Since coming into her stake, Allegra had been a largely passive presence in the house, hewing closely to the advice of her lawyer, Michele Carpinelli, and Marco Salomoni, a Versace board member with long experience in the fashion business. She diligently read the reports that Di Risio sent her on the developments at her company, but she virtually never attended board meetings. By early 2009, Allegra began spending a bit more time in Milan and in her mother’s atelier, although by then New York had become home, where she continued her studies. As the sales figures for the first months of the year reached her, she began to agree with her mother and uncle that it was time for fresh blood. While the pressure of such a change might have driven the family apart in the past, it now united Santo, Allegra, and Donatella. At the end of March, the family decided to hire Bain & Co., a leading consulting firm, to come up with a new plan to address the dire market. At that point, Di Risio understood that it was time to leave. He tendered his resignation in early June. A week later, the house hired Gian Giacomo Ferraris, the fifty-one-year-old chief executive of Jil Sander.

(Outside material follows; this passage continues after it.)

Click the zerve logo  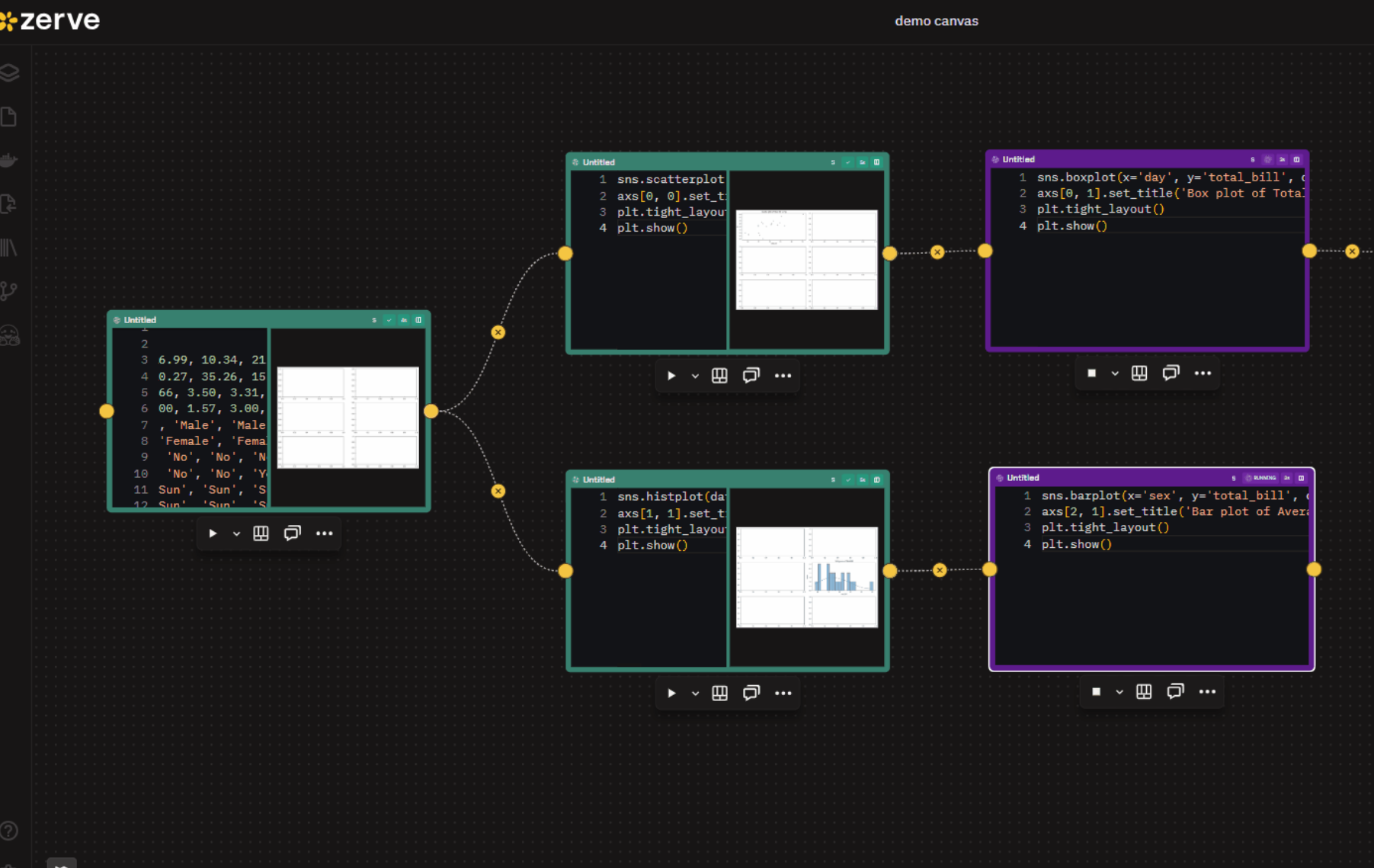tap(50, 20)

Even with a new chief executive, at some point, the Versace family will face difficult choices about what kind of future will best ensure the company’s enduring success and preserve its legacy. It can remain a niche player, running the risk of becoming irrelevant as other houses gradually crowd it out. It is too small to go public, so if it wants to grow, the family will have to consider selling out to a bigger rival such as LVMH or Gucci or to a deep-pocketed investor such as a private equity fund. Either way, the family would have little choice but to give up control. During the 2007 boom, when houses such as Roberto Cavalli had considered going public, investment banks had again proposed selling a piece of Versace to private equity or hedge-fund investors. But the family had declined. Indeed, as 2009 unfolded, Versace’s weakness became dangerously evident. In autumn, Ferraris announced he expected the house to lose 30 million euros for the year, while sales were likely to fall by nearly 20 percent, the lowest level the brand has ever seen. To stanch the red ink, the new CEO laid off a quarter of Versace’s employees and shut its stores in Japan, one of the world’s biggest luxury markets.

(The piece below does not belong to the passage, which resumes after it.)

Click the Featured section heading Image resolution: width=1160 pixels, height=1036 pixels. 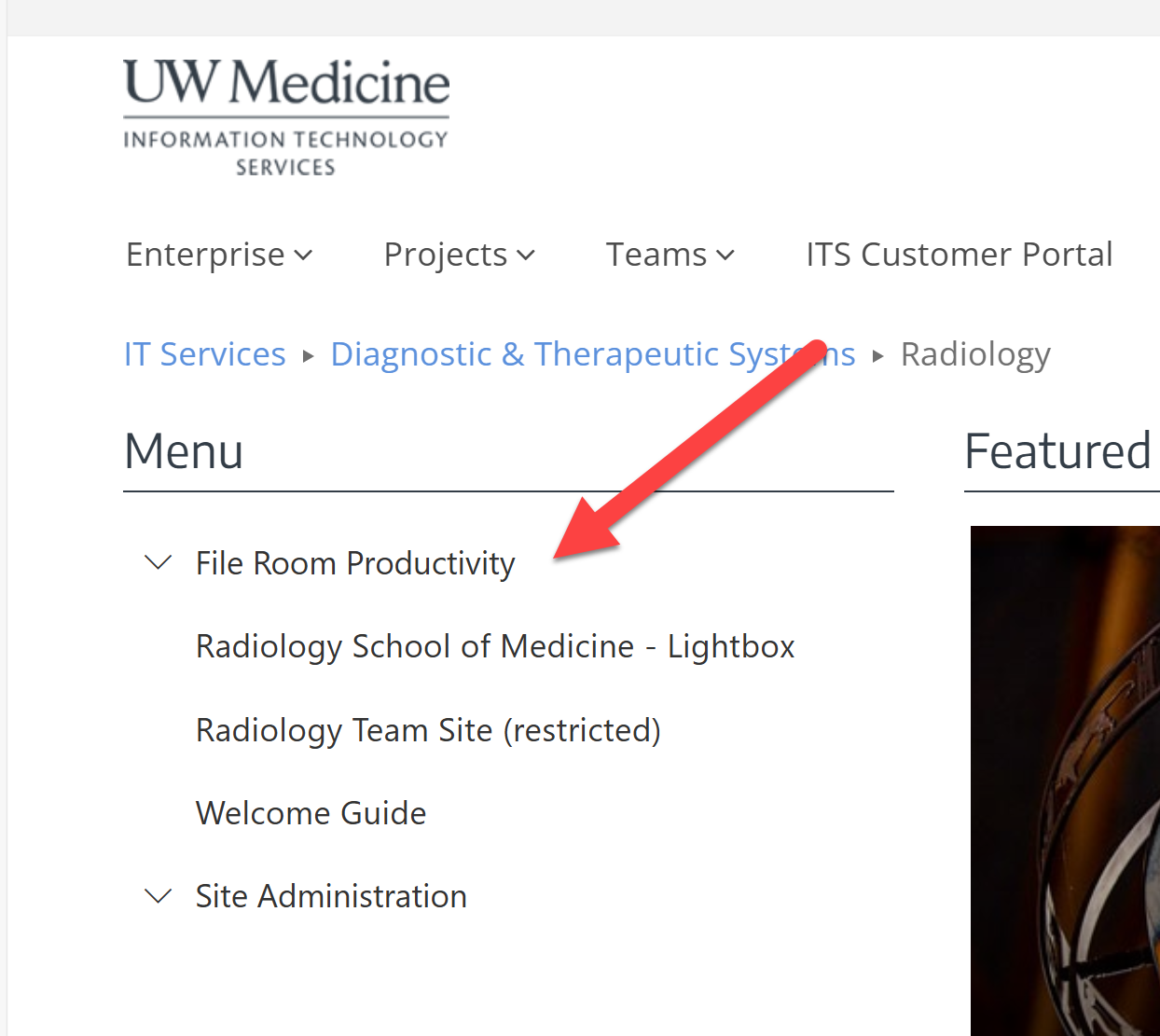1057,451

As a result, in 2009, Versace finds itself once again at the mercy of its founding family’s dynamics. And, as before, much hangs on the choices that Allegra will make in the coming years. Her health remains a private challenge and a corporate uncertainty. In early 2009, Allegra began spending more time in Milan and took up a desk in her mother’s atelier.

Once, when Allegra was very young, she was perched on the desk of her beloved uncle as he gave an interview to a journalist. The reporter, charmed by the sunny child, asked her, “Do you want to be a model when you grow up?”

“No, I want to be a designer!” Allegra retorted immediately, much to the delight of Gianni. But now Allegra is a sober twenty-three-year-old woman, and her wishes for her uncle’s company—and her own future—remain a mystery. She could choose to sell the house, freeing herself of an enormous emotional and business burden, in order to strike a path of her own. But that would surely leave her mother, at fifty-four, without a job. Alternatively, Allegra could maintain the status quo, hoping the house will catch a new wave of growth and collecting the meager dividends in the meantime.

The Versace story, in its drama and pathos, almost defies belief, a fairy tale that dissolved into a long, protracted horror story with the firing of two inexplicable gunshots. A hard-fought recovery has partly redeemed the years of woe and grief. But no matter what Allegra decides, the house will always be tinged with the sad knowledge that things will never be the same. Gianni Versace changed fashion forever. More than ten years after his death, one wonders whether his creation—for all its precarious recovery—is destined to become a relic of the past or a force for the future in fashion. The fate of the storied house rests as heavily as ever on the thin shoulders of Gianni’s beloved principessa.